Document extract:
For some high school students, extracurricular activities include basketball or debate club. For Leila and Noa Kashfian, two cousins at Brentwood School, extracurriculars are a way to give back. The seniors started a club dedicated to supporting foster youth in Los Angeles in 2020, when they were sophomores. The club holds fundraisers for foster care groups and works to educate others about the foster care system.
“We both wanted to bring awareness to a cause that we felt is not spoken about enough,” Leila said. “Our club at school serves as a way to give back to the Los Angeles community and help children and young adults in need.”
Growing up in Beverly Hills, Leila and Noa saw their parents helping foster care groups. The cousins wanted to help, too.
“Since we were in elementary and middle school, each of our families had connections to organizations supporting foster care,” Leila said. “In 10th grade, we were offered the opportunity to create a club and immediately thought of foster care.”
The teens run donation drives using Amazon’s registry system. Anyone can donate anything on the registry they create, such as blankets, shoes, or clothing. Everything purchased is sent to Beverly Hills-based foster youth organizations Hope in a Suitcase and Make Good, Inc. which promote literacy in underserved neighborhoods and place educational materials in transitional housing. One of the hallmark services offered is the TAY shop, a retail-like space where kids who are about to age out of foster care can purchase supplies for themselves in a way that feels independent and dignified.

Prompt:
Please decide whether each statement agrees with the article on the foster youth club, answering yes or no and quoting the deciding words: (a) The cousins started the club when they were sophomores. (b) Items bought from the registry are sent to organizations based in Brentwood. (c) The TAY shop is meant for kids who are about to age out of foster care. The material that comes next is from a different source than the article on the foster youth club.

Data provided:

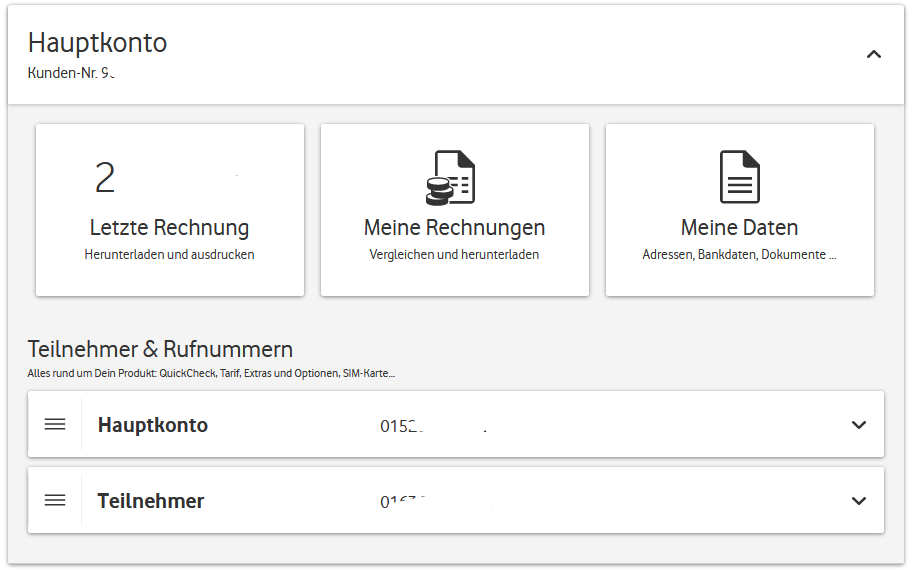
Task: Collapse the Hauptkonto panel with the top chevron
Action: [873, 54]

Response below:
(a) Yes: "in 2020, when they were sophomores"
(b) No: "Everything purchased is sent to Beverly Hills-based foster youth organizations Hope in a Suitcase and Make Good, Inc."
(c) Yes: "where kids who are about to age out of foster care can purchase supplies for themselves"